Looking around the found file path, I tried to find a value that looks like an encrypted buffer and also doesn't look like an address. The following value seems like a good candidate that is located nearby the file path:

Next, the only remaining part is to decrypt the file content. We'll write a simple python script that implements ChaCha20 with a custom sigma value similar to the shellcode. The final script is shown as follows:

from typing import List, Tuple
import struct

def rotl32(v: int, c: int) -> int:
    """Rotate left operation"""
    return ((v << c) & 0xffffffff) | (v >> (32 - c))

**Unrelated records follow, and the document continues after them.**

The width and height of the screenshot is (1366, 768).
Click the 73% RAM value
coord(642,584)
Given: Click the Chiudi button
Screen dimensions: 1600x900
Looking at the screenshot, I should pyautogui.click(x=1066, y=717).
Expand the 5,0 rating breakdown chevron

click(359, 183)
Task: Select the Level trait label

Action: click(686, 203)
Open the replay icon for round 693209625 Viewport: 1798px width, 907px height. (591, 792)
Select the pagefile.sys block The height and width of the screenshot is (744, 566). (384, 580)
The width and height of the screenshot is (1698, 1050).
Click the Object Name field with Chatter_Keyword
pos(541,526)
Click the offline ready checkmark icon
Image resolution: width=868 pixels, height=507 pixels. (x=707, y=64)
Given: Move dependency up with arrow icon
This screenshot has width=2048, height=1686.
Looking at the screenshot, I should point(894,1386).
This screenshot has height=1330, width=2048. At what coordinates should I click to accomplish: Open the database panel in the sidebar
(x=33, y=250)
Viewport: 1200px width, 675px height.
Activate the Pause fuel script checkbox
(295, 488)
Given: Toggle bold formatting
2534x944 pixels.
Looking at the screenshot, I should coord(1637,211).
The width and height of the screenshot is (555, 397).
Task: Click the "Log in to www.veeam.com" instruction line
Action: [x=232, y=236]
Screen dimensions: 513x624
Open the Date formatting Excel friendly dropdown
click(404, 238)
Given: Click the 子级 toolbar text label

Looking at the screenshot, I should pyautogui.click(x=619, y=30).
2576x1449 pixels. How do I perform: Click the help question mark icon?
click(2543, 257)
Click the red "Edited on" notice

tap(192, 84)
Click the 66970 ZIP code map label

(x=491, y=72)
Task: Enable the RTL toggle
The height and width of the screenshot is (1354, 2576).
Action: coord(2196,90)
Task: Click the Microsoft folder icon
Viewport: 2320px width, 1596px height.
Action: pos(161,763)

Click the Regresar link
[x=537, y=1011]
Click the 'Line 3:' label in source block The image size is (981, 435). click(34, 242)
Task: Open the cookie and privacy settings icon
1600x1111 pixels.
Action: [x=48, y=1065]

def quarter_round(state: List[int], a: int, b: int, c: int, d: int) -> None:
    """ChaCha20 quarter round operation"""
    state[a] = (state[a] + state[b]) & 0xffffffff
    state[d] ^= state[a]
    state[d] = rotl32(state[d], 16)
    
    state[c] = (state[c] + state[d]) & 0xffffffff
    state[b] ^= state[c]
    state[b] = rotl32(state[b], 12)
    
    state[a] = (state[a] + state[b]) & 0xffffffff
    state[d] ^= state[a]
    state[d] = rotl32(state[d], 8)
    
    state[c] = (state[c] + state[d]) & 0xffffffff
    state[b] ^= state[c]
    state[b] = rotl32(state[b], 7)

def chacha20_block(key: bytes, counter: int, nonce: bytes, sigma: bytes) -> bytes:
    """Generate a ChaCha20 block"""
    state = [0] * 16
    
    state[0:4] = struct.unpack('<IIII', sigma)
    state[4:12] = struct.unpack('<IIIIIIII', key)
    state[12] = counter
    state[13:16] = struct.unpack('<III', nonce)
    
    working_state = state.copy()
    
    for _ in range(10):
        quarter_round(working_state, 0, 4, 8, 12)
        quarter_round(working_state, 1, 5, 9, 13)
        quarter_round(working_state, 2, 6, 10, 14)
        quarter_round(working_state, 3, 7, 11, 15)
        quarter_round(working_state, 0, 5, 10, 15)
        quarter_round(working_state, 1, 6, 11, 12)
        quarter_round(working_state, 2, 7, 8, 13)
        quarter_round(working_state, 3, 4, 9, 14)
    
    working_state = [(working_state[i] + state[i]) & 0xffffffff for i in range(16)]
    
    return b''.join(struct.pack('<I', x) for x in working_state)

def chacha20_crypt(ciphertext: bytes, key: bytes, nonce: bytes, counter: int = 0, sigma: bytes = b'expand 32-byte k') -> bytes:        
    plaintext = bytearray()
    for i in range(0, len(ciphertext), 64):
        keystream = chacha20_block(key, counter + (i // 64), nonce, sigma)
        chunk = ciphertext[i:i + 64]
        plaintext.extend(x ^ y for x, y in zip(chunk, keystream[:len(chunk)]))
    
    return bytes(plaintext)

def main():
    # key (32 bytes)
    key = bytes.fromhex("8D EC 91 12 EB 76 0E DA 7C 7D 87 A4 43 27 1C 35 D9 E0 CB 87 89 93 B4 D9 04 AE F9 34 FA 21 66 D7".replace(" ", ""))
    # nonce (12 bytes)
    nonce = bytes.fromhex("11 11 11 11 11 11 11 11 11 11 11 11".replace(" ", ""))
    # Custom sigma constant (capital K)
    custom_sigma = b'expand 32-byte K'
    
    encrypted_data = bytes.fromhex("A9 F6 34 08 42 2A 9E 1C 0C 03 A8 08 94 70 BB 8D AA DC 6D 7B 24 FF 7F 24 7C DA 83 9E 92 F7 07 1D 02 63 90 2E C1 58".replace(" ", ""))
    
    decrypted = chacha20_crypt(encrypted_data, key, nonce, 0, custom_sigma)

    print(decrypted.decode(errors="ignore"))

if __name__ == "__main__":
    main()

Let's run the script:

$ python decrypt.py
supp1y_cha1n_sund4y@flare-on.com
...

Finally! supp1y_cha1n_sund4y@flare-on.com is the flag :)

Hope you enjoyed it and happy hacking!